**Task item**
From the data below, retype exactly the lines starting with the one that contains "Viewport: 1386px width, 871px" and ending with the one that contains "Image resolution: width=1319", both included.

[[ Records shown open ]]

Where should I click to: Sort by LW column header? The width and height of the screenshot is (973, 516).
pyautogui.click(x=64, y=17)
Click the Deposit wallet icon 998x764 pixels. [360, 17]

[[ Records shown closed ]]
[[ Records shown open ]]

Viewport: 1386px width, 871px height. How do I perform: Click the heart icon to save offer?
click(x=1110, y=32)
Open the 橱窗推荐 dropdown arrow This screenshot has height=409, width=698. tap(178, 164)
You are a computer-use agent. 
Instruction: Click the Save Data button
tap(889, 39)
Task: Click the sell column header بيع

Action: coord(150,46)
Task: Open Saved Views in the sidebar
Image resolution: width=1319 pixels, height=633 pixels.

[[ Records shown closed ]]

**Response for this exercise**
Viewport: 1386px width, 871px height. How do I perform: Click the heart icon to save offer?
click(x=1110, y=32)
Open the 橱窗推荐 dropdown arrow This screenshot has height=409, width=698. tap(178, 164)
You are a computer-use agent. 
Instruction: Click the Save Data button
tap(889, 39)
Task: Click the sell column header بيع

Action: coord(150,46)
Task: Open Saved Views in the sidebar
Image resolution: width=1319 pixels, height=633 pixels.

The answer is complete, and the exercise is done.